TO DO
An exact copy of the data below is required; return it in full.

RECORDS FOR THE EXERCISE
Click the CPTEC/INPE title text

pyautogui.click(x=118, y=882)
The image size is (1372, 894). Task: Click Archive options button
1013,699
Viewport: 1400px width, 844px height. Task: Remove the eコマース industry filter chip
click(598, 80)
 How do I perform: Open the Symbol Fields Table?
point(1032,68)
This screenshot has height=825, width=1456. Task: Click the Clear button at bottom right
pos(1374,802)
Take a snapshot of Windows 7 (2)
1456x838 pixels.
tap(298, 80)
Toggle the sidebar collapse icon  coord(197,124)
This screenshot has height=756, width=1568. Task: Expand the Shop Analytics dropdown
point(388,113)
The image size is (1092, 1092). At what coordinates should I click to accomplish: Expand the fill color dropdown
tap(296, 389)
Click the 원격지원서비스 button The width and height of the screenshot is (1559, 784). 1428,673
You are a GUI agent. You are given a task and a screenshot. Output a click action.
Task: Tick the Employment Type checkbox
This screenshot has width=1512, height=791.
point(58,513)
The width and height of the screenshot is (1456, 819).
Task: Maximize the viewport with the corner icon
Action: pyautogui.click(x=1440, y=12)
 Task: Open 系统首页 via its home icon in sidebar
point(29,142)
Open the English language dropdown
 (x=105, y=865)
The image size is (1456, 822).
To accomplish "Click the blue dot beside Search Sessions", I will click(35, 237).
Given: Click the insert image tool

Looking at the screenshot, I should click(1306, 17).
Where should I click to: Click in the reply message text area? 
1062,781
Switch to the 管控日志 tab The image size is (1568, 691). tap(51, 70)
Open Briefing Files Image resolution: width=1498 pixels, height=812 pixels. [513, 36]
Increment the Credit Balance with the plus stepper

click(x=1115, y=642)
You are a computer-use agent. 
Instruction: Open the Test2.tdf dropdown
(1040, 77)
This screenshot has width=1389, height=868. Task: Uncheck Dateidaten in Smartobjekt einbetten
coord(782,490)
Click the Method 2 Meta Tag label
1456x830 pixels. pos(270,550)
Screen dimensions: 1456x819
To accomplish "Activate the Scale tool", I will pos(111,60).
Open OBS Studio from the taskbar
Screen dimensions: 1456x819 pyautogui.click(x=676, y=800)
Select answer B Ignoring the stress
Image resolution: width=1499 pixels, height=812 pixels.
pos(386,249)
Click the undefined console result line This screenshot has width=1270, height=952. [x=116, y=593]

EXERCISE RESULT
Click the CPTEC/INPE title text

pyautogui.click(x=118, y=882)
The image size is (1372, 894). Task: Click Archive options button
1013,699
Viewport: 1400px width, 844px height. Task: Remove the eコマース industry filter chip
click(598, 80)
 How do I perform: Open the Symbol Fields Table?
point(1032,68)
This screenshot has height=825, width=1456. Task: Click the Clear button at bottom right
pos(1374,802)
Take a snapshot of Windows 7 (2)
1456x838 pixels.
tap(298, 80)
Toggle the sidebar collapse icon  coord(197,124)
This screenshot has height=756, width=1568. Task: Expand the Shop Analytics dropdown
point(388,113)
The image size is (1092, 1092). At what coordinates should I click to accomplish: Expand the fill color dropdown
tap(296, 389)
Click the 원격지원서비스 button The width and height of the screenshot is (1559, 784). 1428,673
You are a GUI agent. You are given a task and a screenshot. Output a click action.
Task: Tick the Employment Type checkbox
This screenshot has width=1512, height=791.
point(58,513)
The width and height of the screenshot is (1456, 819).
Task: Maximize the viewport with the corner icon
Action: pyautogui.click(x=1440, y=12)
 Task: Open 系统首页 via its home icon in sidebar
point(29,142)
Open the English language dropdown
 (x=105, y=865)
The image size is (1456, 822).
To accomplish "Click the blue dot beside Search Sessions", I will click(35, 237).
Given: Click the insert image tool

Looking at the screenshot, I should click(1306, 17).
Where should I click to: Click in the reply message text area? 
1062,781
Switch to the 管控日志 tab The image size is (1568, 691). tap(51, 70)
Open Briefing Files Image resolution: width=1498 pixels, height=812 pixels. [513, 36]
Increment the Credit Balance with the plus stepper

click(x=1115, y=642)
You are a computer-use agent. 
Instruction: Open the Test2.tdf dropdown
(1040, 77)
This screenshot has width=1389, height=868. Task: Uncheck Dateidaten in Smartobjekt einbetten
coord(782,490)
Click the Method 2 Meta Tag label
1456x830 pixels. pos(270,550)
Screen dimensions: 1456x819
To accomplish "Activate the Scale tool", I will pos(111,60).
Open OBS Studio from the taskbar
Screen dimensions: 1456x819 pyautogui.click(x=676, y=800)
Select answer B Ignoring the stress
Image resolution: width=1499 pixels, height=812 pixels.
pos(386,249)
Click the undefined console result line This screenshot has width=1270, height=952. [x=116, y=593]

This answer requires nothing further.